• **Task brief**:
Starting with the line that contains "Indonesian (182, 720)" and going on through the line that contains "Fraction calculator (94, 280)", write out each of those entries again in full, text and answer, but multiply both coordinates in every answer by 1.9 and round to the nearest whole number, with halves rounded up. Give only those lines.

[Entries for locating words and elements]
━━━━
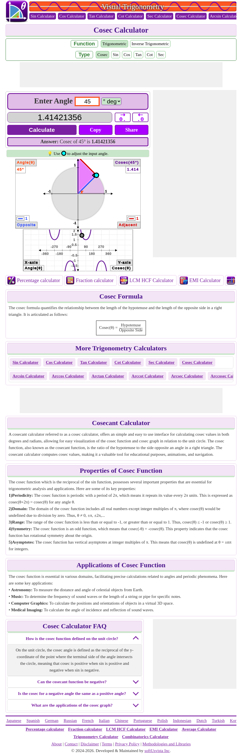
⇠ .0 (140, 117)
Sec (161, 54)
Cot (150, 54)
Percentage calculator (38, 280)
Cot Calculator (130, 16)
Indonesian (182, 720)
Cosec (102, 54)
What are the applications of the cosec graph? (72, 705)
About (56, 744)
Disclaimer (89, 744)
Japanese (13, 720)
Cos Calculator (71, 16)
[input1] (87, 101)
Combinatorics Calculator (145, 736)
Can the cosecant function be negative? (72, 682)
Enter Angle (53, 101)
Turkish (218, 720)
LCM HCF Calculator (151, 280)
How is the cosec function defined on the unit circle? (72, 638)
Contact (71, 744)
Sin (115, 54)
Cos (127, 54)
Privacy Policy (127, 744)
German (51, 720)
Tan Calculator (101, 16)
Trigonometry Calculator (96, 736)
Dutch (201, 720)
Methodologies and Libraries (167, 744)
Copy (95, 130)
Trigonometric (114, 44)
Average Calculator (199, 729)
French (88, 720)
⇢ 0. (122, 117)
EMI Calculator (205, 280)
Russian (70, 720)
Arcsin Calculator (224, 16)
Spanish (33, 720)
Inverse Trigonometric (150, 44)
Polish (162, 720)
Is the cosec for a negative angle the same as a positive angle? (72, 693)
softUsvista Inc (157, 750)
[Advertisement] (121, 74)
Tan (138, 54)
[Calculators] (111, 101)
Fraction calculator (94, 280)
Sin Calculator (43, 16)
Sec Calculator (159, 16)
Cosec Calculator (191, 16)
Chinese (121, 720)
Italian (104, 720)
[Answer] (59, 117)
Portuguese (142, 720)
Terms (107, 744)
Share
━━━━
• **Solution**:
Indonesian (346, 1368)
Cosec (194, 103)
What are the applications of the cosec graph? (137, 1340)
About (106, 1414)
Disclaimer (169, 1414)
Japanese (25, 1368)
Cos Calculator (135, 30)
[input1] (165, 192)
Combinatorics Calculator (276, 1398)
Can the cosecant function be negative? (137, 1296)
Enter Angle (101, 192)
Turkish (414, 1368)
LCM HCF Calculator (287, 532)
How is the cosec function defined on the unit circle? (137, 1212)
Contact (135, 1414)
Sin (219, 103)
Cos (241, 103)
Privacy Policy (241, 1414)
German (97, 1368)
Tan Calculator (192, 30)
Trigonometry Calculator (182, 1398)
Dutch (382, 1368)
Methodologies and Libraries (317, 1414)
Copy (181, 247)
Trigonometric (217, 84)
Average Calculator (378, 1385)
French (167, 1368)
⇢ 0. (232, 222)
EMI Calculator (390, 532)
Russian (133, 1368)
Arcsin Calculator (426, 30)
Spanish (63, 1368)
Inverse Trigonometric (285, 84)
Polish (308, 1368)
Is the cosec for a negative angle the same as a positive angle? (137, 1317)
softUsvista Inc (298, 1425)
[Advertisement] (230, 141)
Tan (262, 103)
[Calculators] (211, 192)
Fraction calculator (179, 532)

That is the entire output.